◆ ASSIGNED TASK ◆
In full and without deviation, reproduce the records that follow.

(Extracted data entries)
########################################
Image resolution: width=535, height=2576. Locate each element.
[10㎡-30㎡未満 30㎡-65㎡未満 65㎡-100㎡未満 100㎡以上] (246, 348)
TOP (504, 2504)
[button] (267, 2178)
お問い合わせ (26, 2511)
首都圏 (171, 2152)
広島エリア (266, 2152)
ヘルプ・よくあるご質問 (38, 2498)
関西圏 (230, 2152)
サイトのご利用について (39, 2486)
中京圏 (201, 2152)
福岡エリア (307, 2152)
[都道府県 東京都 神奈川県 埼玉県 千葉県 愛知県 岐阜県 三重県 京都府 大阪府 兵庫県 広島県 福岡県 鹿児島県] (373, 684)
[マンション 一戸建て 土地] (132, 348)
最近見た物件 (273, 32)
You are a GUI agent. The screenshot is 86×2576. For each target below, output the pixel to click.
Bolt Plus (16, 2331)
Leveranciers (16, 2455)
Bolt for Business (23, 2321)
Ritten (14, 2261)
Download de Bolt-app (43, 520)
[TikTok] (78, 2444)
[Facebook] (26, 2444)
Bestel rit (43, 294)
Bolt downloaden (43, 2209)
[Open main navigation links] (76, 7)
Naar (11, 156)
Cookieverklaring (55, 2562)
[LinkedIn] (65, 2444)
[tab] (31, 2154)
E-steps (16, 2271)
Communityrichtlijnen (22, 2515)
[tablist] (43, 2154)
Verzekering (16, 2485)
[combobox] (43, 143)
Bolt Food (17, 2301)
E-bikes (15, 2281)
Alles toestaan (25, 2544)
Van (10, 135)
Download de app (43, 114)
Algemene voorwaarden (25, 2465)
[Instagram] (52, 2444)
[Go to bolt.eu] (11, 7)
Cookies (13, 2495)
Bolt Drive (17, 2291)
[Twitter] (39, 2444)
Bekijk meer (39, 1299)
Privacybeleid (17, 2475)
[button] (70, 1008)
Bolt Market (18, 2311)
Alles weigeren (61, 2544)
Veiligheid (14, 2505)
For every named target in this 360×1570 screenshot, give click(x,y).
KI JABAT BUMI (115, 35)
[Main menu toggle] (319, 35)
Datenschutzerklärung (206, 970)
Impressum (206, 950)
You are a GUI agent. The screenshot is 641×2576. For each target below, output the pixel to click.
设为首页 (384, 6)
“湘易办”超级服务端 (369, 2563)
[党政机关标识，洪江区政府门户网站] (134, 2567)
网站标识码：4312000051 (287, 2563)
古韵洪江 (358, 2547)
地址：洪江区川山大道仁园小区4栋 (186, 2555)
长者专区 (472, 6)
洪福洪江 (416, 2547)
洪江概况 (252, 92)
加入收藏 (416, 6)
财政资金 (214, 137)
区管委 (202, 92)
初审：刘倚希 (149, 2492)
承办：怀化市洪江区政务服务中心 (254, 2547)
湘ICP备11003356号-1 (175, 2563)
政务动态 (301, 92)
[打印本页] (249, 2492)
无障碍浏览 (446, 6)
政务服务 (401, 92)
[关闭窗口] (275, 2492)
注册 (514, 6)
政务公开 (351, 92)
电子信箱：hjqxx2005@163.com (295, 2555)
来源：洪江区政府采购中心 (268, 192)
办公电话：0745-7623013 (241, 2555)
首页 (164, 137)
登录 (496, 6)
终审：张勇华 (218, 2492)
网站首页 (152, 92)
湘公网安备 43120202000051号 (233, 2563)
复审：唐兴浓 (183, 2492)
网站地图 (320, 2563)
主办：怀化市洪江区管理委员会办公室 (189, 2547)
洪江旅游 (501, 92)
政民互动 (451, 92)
########################################
◆ SOLVED EXERCISE ◆
Image resolution: width=535, height=2576. Locate each element.
[10㎡-30㎡未満 30㎡-65㎡未満 65㎡-100㎡未満 100㎡以上] (246, 348)
TOP (504, 2504)
[button] (267, 2178)
お問い合わせ (26, 2511)
首都圏 (171, 2152)
広島エリア (266, 2152)
ヘルプ・よくあるご質問 (38, 2498)
関西圏 (230, 2152)
サイトのご利用について (39, 2486)
中京圏 (201, 2152)
福岡エリア (307, 2152)
[都道府県 東京都 神奈川県 埼玉県 千葉県 愛知県 岐阜県 三重県 京都府 大阪府 兵庫県 広島県 福岡県 鹿児島県] (373, 684)
[マンション 一戸建て 土地] (132, 348)
最近見た物件 (273, 32)
You are a GUI agent. The screenshot is 86×2576. For each target below, output the pixel to click.
Bolt Plus (16, 2331)
Leveranciers (16, 2455)
Bolt for Business (23, 2321)
Ritten (14, 2261)
Download de Bolt-app (43, 520)
[TikTok] (78, 2444)
[Facebook] (26, 2444)
Bestel rit (43, 294)
Bolt downloaden (43, 2209)
[Open main navigation links] (76, 7)
Naar (11, 156)
Cookieverklaring (55, 2562)
[LinkedIn] (65, 2444)
[tab] (31, 2154)
E-steps (16, 2271)
Communityrichtlijnen (22, 2515)
[tablist] (43, 2154)
Verzekering (16, 2485)
[combobox] (43, 143)
Bolt Food (17, 2301)
E-bikes (15, 2281)
Alles toestaan (25, 2544)
Van (10, 135)
Download de app (43, 114)
Algemene voorwaarden (25, 2465)
[Instagram] (52, 2444)
[Go to bolt.eu] (11, 7)
Cookies (13, 2495)
Bolt Drive (17, 2291)
[Twitter] (39, 2444)
Bekijk meer (39, 1299)
Privacybeleid (17, 2475)
[button] (70, 1008)
Bolt Market (18, 2311)
Alles weigeren (61, 2544)
Veiligheid (14, 2505)
For every named target in this 360×1570 screenshot, give click(x,y).
KI JABAT BUMI (115, 35)
[Main menu toggle] (319, 35)
Datenschutzerklärung (206, 970)
Impressum (206, 950)
You are a GUI agent. The screenshot is 641×2576. For each target below, output the pixel to click.
设为首页 (384, 6)
“湘易办”超级服务端 (369, 2563)
[党政机关标识，洪江区政府门户网站] (134, 2567)
网站标识码：4312000051 (287, 2563)
古韵洪江 (358, 2547)
地址：洪江区川山大道仁园小区4栋 (186, 2555)
长者专区 (472, 6)
洪福洪江 (416, 2547)
洪江概况 (252, 92)
加入收藏 (416, 6)
财政资金 (214, 137)
区管委 (202, 92)
初审：刘倚希 (149, 2492)
承办：怀化市洪江区政务服务中心 (254, 2547)
湘ICP备11003356号-1 (175, 2563)
政务动态 (301, 92)
[打印本页] (249, 2492)
无障碍浏览 (446, 6)
政务服务 (401, 92)
[关闭窗口] (275, 2492)
注册 (514, 6)
政务公开 (351, 92)
电子信箱：hjqxx2005@163.com (295, 2555)
来源：洪江区政府采购中心 (268, 192)
办公电话：0745-7623013 (241, 2555)
首页 (164, 137)
登录 (496, 6)
终审：张勇华 (218, 2492)
网站首页 (152, 92)
湘公网安备 43120202000051号 (233, 2563)
复审：唐兴浓 (183, 2492)
网站地图 (320, 2563)
主办：怀化市洪江区管理委员会办公室 (189, 2547)
洪江旅游 (501, 92)
政民互动 (451, 92)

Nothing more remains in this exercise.